BU ÇİZİM SANA MI AİT ?
Kış günü hava erken kararıyor.
Öğrenciler çekilip gitmişler. Evlere, yurtlara dağılmışlar.
Gün boyu uğultulu geçenek, şimdi sessiz.
Eve gitmeden önce, kuruyan boğazımı ıslatmak için kahve hazırlamışım, içiyorum.
Bilmeyene ne denli kolay görünür; altı saat ders vermişim. Yorgunum.
Vivaldi’nin Mevsimler’ini dinlemekle yorgunluğum geçecek gibi…
Kapı açılıyor. Sert bakışlı bir genç içeri giriyor. Selamsız.

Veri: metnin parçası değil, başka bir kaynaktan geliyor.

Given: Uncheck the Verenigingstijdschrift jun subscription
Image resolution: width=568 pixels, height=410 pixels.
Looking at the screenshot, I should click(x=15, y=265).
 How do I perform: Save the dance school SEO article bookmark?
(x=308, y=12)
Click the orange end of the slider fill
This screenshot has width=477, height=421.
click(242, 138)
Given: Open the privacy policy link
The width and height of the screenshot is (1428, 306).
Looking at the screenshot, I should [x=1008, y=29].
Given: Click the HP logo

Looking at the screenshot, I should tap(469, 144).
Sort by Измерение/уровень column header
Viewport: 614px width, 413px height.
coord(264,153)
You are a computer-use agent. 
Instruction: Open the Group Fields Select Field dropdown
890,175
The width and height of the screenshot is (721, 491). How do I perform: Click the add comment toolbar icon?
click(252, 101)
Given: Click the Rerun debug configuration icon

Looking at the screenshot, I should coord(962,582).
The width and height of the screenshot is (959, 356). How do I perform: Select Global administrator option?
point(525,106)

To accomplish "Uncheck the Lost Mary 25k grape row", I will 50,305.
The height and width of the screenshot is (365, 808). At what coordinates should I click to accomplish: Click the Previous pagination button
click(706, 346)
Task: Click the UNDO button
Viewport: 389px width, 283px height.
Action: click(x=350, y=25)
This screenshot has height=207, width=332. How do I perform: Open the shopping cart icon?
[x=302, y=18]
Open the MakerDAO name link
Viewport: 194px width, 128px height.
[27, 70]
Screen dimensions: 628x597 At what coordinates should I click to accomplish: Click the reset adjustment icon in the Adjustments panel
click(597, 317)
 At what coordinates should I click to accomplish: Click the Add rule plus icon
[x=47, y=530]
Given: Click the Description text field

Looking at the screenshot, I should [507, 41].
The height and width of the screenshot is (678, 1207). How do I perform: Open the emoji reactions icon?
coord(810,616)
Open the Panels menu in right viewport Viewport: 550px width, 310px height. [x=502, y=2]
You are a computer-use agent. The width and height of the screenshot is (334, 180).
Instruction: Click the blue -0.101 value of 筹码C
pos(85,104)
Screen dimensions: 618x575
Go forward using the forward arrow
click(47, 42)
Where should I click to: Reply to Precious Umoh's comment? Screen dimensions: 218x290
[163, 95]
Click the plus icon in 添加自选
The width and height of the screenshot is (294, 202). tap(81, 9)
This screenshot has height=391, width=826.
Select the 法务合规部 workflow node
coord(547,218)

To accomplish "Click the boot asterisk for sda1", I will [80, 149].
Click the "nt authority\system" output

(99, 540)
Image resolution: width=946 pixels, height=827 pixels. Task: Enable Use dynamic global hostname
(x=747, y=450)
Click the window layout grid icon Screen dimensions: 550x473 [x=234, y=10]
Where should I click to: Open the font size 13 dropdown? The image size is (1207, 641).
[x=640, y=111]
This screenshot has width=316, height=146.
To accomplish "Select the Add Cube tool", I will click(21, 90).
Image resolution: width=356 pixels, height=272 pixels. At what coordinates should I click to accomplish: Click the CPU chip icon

Elindeki dergiyi bana doğru uzatıyor.
'' Burda bir yazı var. Çizim de sana mı ait ?''
Oğlum yaşında bir genç. Anlaşıldı,sivil polis.
..................
Fakülte'nin telefon santralında görevli Cuma odama gelmişti.
O günlerde iki ayrı dosya hazırlıyordum.
1. Genel Ortam Sorunları, 2. Türkiye Doğal ve Kültürel Ortam Bozulması Sorunları.
Masanın üzerinde görünce dosyaları, ilgilendi Cuma.Yazılar, haritalar, grafikler, fotograflar.
'' Hocam, bizim sendikanın bir özel sayısı çıkacak. Çevre Kirlenmesi...Siz de bu konuyla ilgileniyorsunuz. Dersini de veriyorsunuz. Bir yazı hazırlar mısınız bu konuyla ilgili. 4 ya da 5 sayfalık...''
Kolay...Hemen daktiloyu önüme çektim. Savaşların yarattığı yıkımı ele alan bir yazı yazdım. Güzel örnekler verdim. Tarih boyunca savaşların ormanlara verdiği zararı, kentleri nasıl yokettiğini ele aldım. O günlerde Bosna Hersek savaşları sürüyordu. Her gün tv kanallarında Sırp keskin nişancılarının Mostar Köprüsü gibi tarihsel değeri pek yüksek bir anıt eseri nasıl yıktıklarını izliyorduk. İskender, Pers Savaşları, Pön Savaşları, Roma işgalleri, Emevi işgaline uğrayan Kafkasya'da yaratılan fecaat, Birinci Dünya Savaşı yıkımları, İstiklal Harbimizde bozguna uğrayan Yunan Ordusu'nun kaçarken yakıp yıktığı bayındır Ege, Marmara beldelerinin uğradığı yıkımlar, İkinci Dünya Savaşı, Kore Savaşı, Lübnan İç Savaşı, Irak-İran savaşları...Kronolojiye dikkat ederek sırayla ele aldım, yazdım.
Yazıyı hazırladım. Arada karbon kağıdıyla bir kopyasını kendime ayırdım, ikincisini götürüp Cuma'ya
verdim. Pek sevindi. '' Tamam Hocam, artık Dergimiz basıma girebilir,'' dedi.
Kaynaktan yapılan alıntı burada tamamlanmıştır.